I have been positive for 20 years now.  My husband is negitive and has been tested many times and Im so thankful he doesn't have this disease.
But you need to help reassure your friends and family who are going to be support for you.  That your not going to be dying anytime soon.  As you have alot of living to do. 
I have found as good medicine is humor, as if you can laugh as some of the dumbest things in life then it will help out with your immune system.
Remember to always let your lolve ones know how much they mean to you.
I always live my life to the fullest each day as I never know what tomorrow may bring.
Having HIV used to mean a death sentence years back, but it isnt that any more as people are living alot longer.
Stay positive and know Im here for you.
Positive since 1987
HIV 1 & HIV 2
Hep C
T-4 Count 180

Offline c69

  • Member
  • Posts: 31
Re: just tested positive
« Reply #7 on: October 25, 2006, 05:14:57 pm »
Hi ,
I was diagnosed dec 2005 and started meds May 2006.
So I am also still in the process of getting used to the idea.
I took my Dr's advice to first come to terms with it myself and then disclose and I am glad I did, because this can be a tough thing to deal with, without family and friends also getting involved. You will find some people here on the forums take it very well and I admire them for that, but for me I am the worrying kind.

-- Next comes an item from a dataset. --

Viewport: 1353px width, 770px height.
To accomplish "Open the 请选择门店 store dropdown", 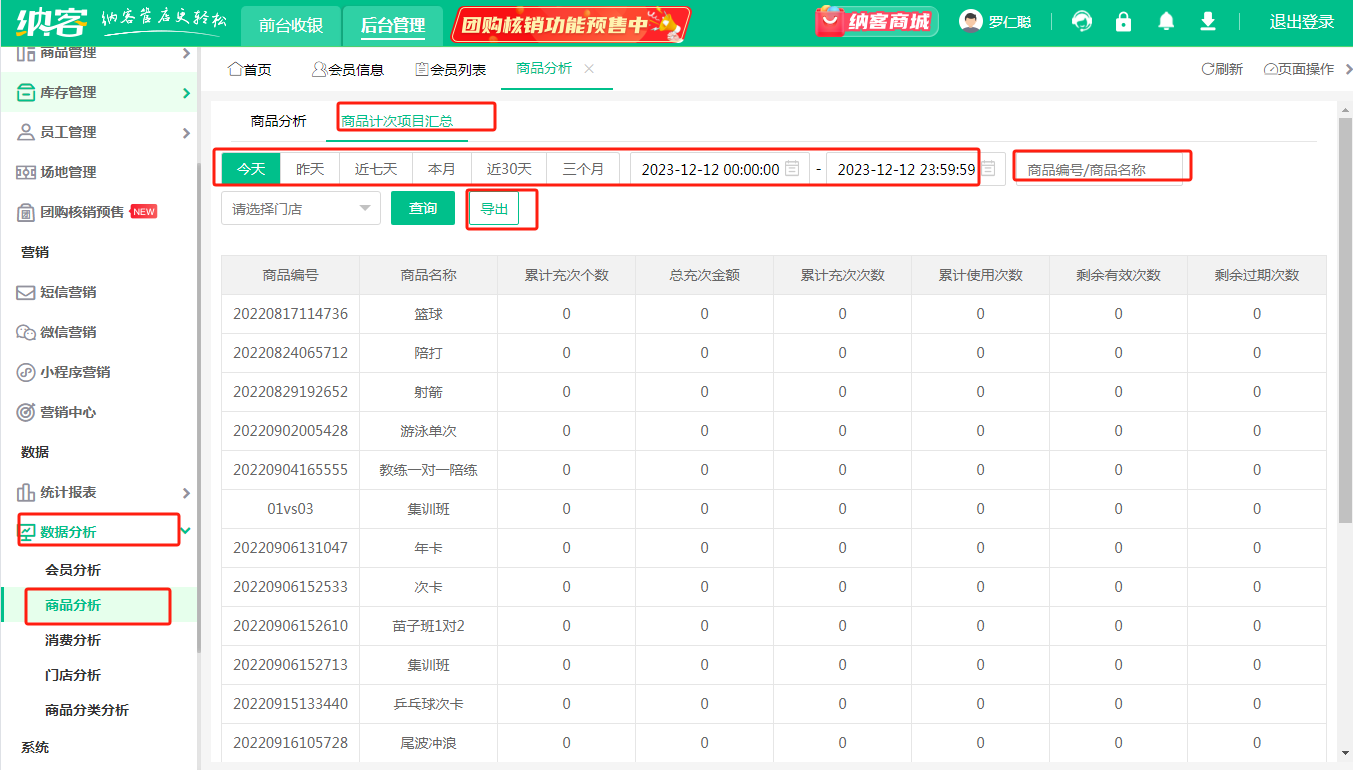I will (300, 209).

So now some eleven months later I know and my wife knows, which is enough for the time being.

This is just how I handle it.
But it is different for everyone.
Hang in there !

C69
Meds since May 2006, Abacavir, Tenofovir, Reyataz & Norvir.

Offline Joe K

  • Standard
  • Member
  • Posts: 5,821
  • 31 Years Poz
Re: just tested positive
« Reply #8 on: October 27, 2006, 12:00:35 am »
Hey 27,

Telling your family was the hard part and now you need to let them adjust, the same way that you are adjusting to your new status.  They have the same hopes and fears and each of us deals with traumatic information in different ways.  For some they need to hear assurances that you are fine and others will just pull back for a while, uncertain of exactly how they feel.  These are all normal reactions and as with many things, time will take care of most of it.

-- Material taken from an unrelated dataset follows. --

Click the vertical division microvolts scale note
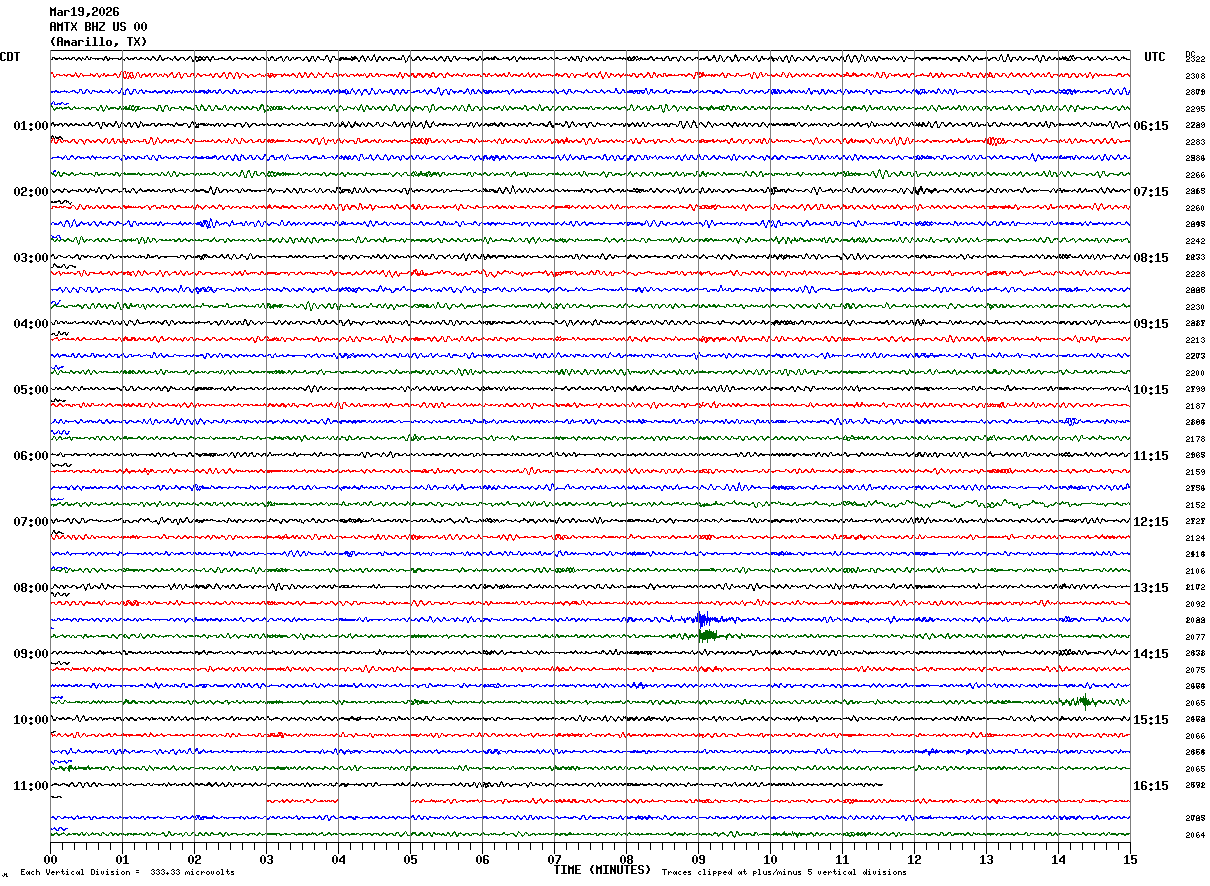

The real challenge is to balance your need of support with the needs of support that your family has.  I used to tell my mother that I would tell her if I was really sick.  OK, I lied through my teeth, but she would worry and that is just not a good way to live your life.  You know your family and friends and I do not think you can ever go wrong when you follow either your heart or your guts.

Also you should never underestimate the abilities of others, nor should you assume they will be unable to deal with the news.  You have dealt with the news and so will others.

Your status has shook your family so give it some time for what families do in situations like these.  They listen, they face some of their own fears and life goes on.  Be grateful for the support and enjoy those that bring joy to your life.

HIV or not, life is much too short to ignore the love that surrounds us.  All things in their time.